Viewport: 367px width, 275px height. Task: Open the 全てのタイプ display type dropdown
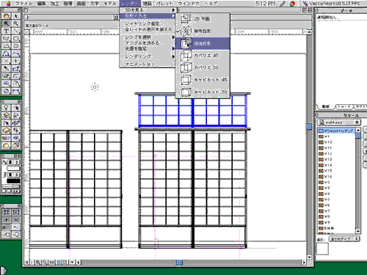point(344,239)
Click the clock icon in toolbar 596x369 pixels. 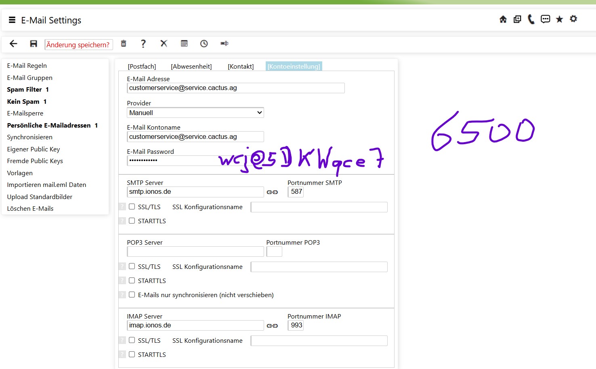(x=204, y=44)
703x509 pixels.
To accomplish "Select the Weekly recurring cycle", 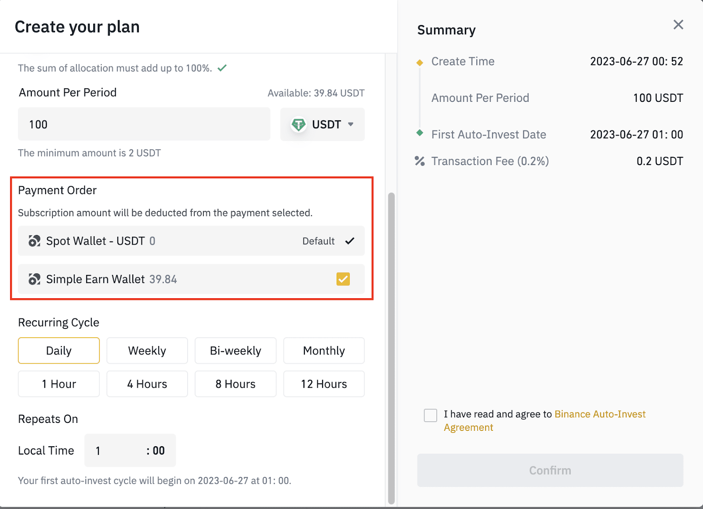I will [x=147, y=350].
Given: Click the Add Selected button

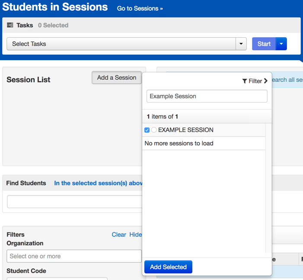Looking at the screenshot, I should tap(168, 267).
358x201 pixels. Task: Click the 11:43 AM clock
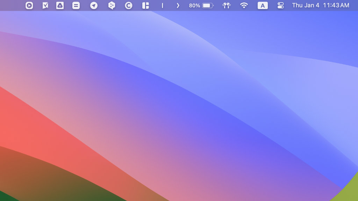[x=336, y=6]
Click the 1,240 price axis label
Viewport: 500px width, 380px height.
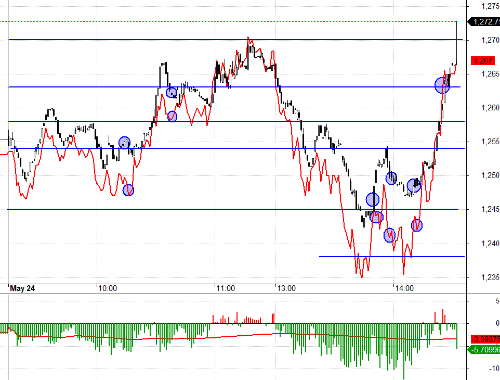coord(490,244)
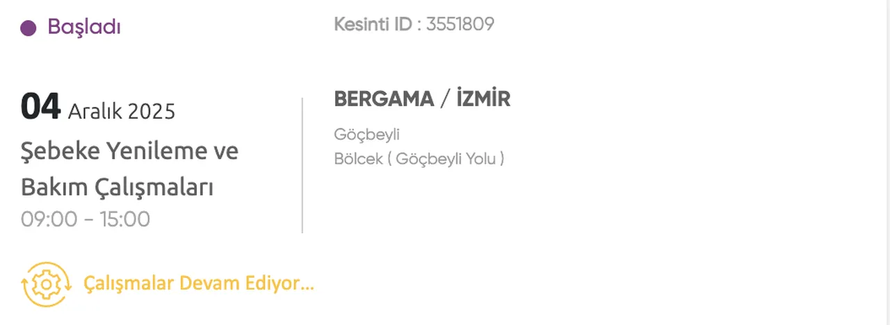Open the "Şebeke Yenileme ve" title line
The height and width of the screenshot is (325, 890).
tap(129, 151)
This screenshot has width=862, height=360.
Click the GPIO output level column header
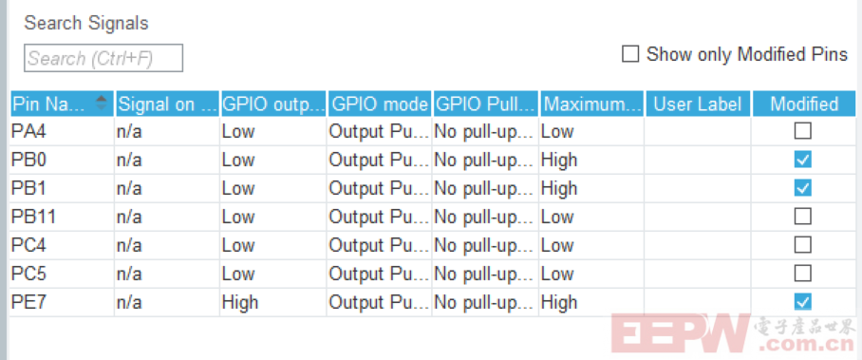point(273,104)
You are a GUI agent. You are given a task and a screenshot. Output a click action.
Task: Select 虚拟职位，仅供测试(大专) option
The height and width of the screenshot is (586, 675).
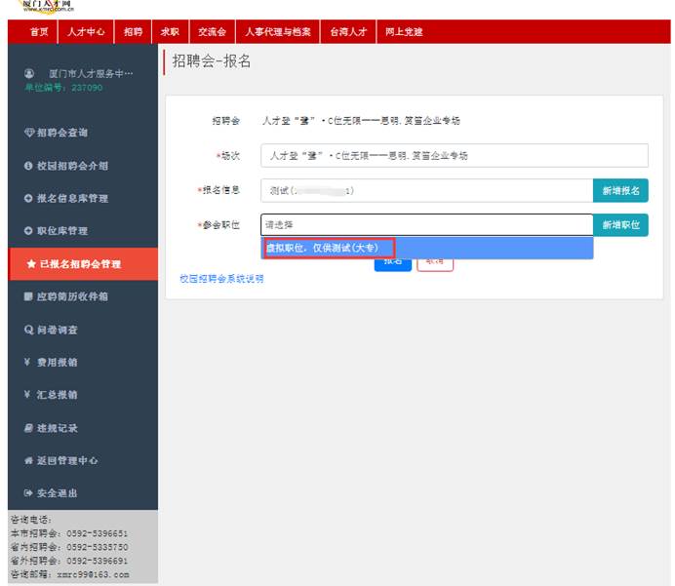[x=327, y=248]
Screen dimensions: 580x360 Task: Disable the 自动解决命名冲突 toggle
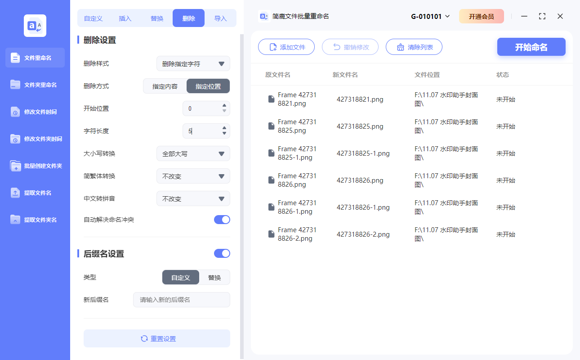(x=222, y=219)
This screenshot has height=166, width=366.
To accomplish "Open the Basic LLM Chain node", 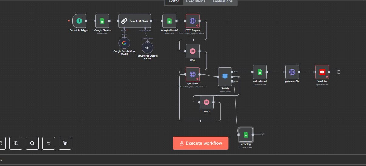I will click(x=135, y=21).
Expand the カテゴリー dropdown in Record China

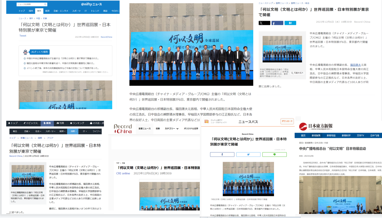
...
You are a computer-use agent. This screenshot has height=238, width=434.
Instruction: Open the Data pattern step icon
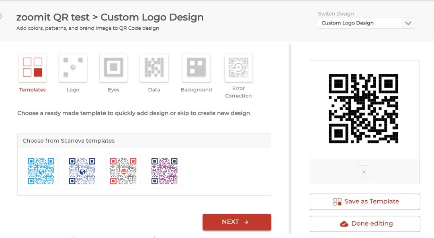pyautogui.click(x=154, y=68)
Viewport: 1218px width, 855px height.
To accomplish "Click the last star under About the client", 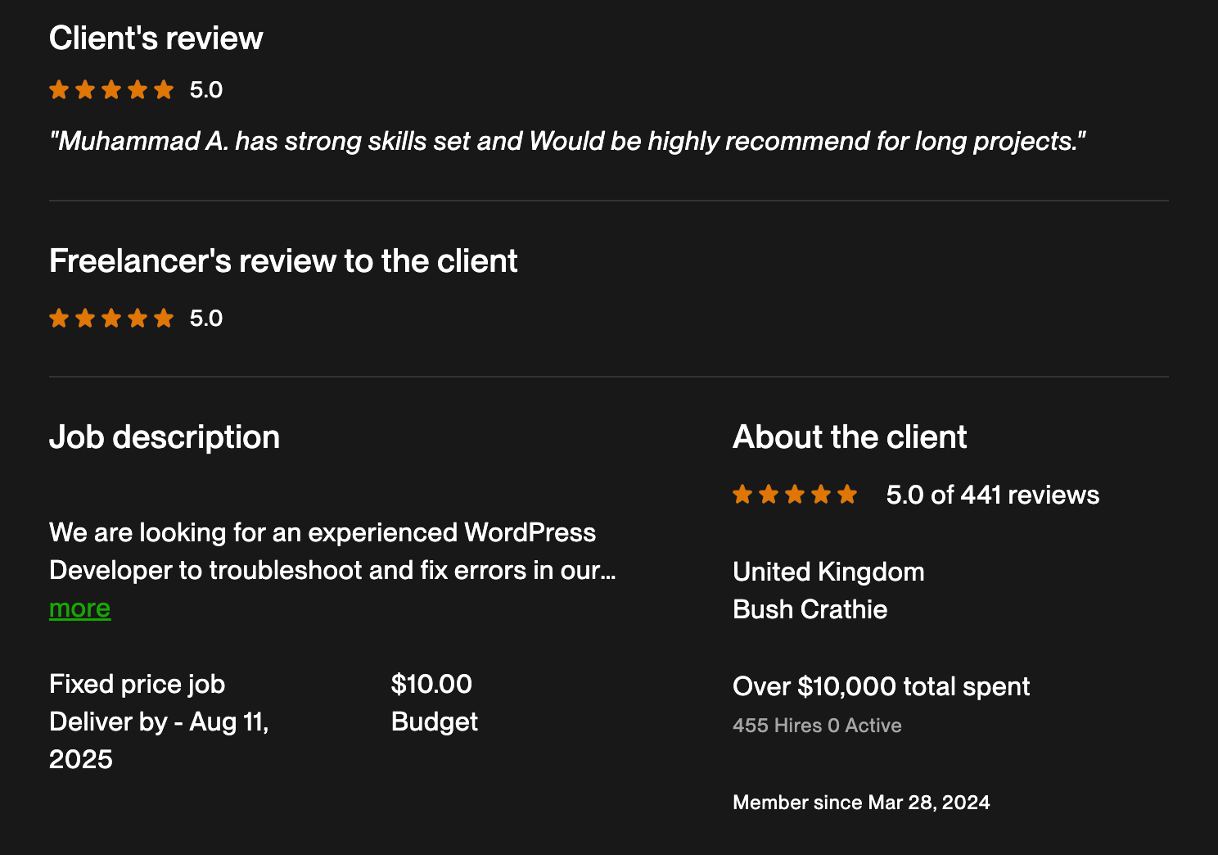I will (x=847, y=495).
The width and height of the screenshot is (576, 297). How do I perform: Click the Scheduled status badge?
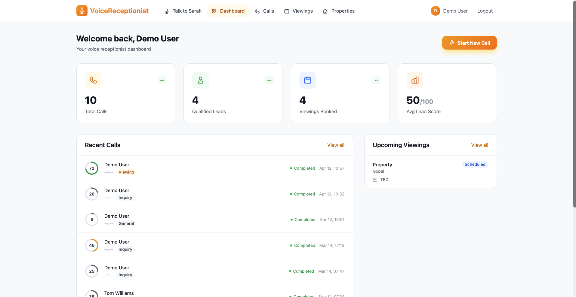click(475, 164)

#### [Task directions]
Only lines with the word "This" are wanted; pull each of them from the records.

#### [Task solution]
This screenshot has width=862, height=360.
This screenshot has height=166, width=366.
You are a computer-use agent. This screenshot has height=238, width=434.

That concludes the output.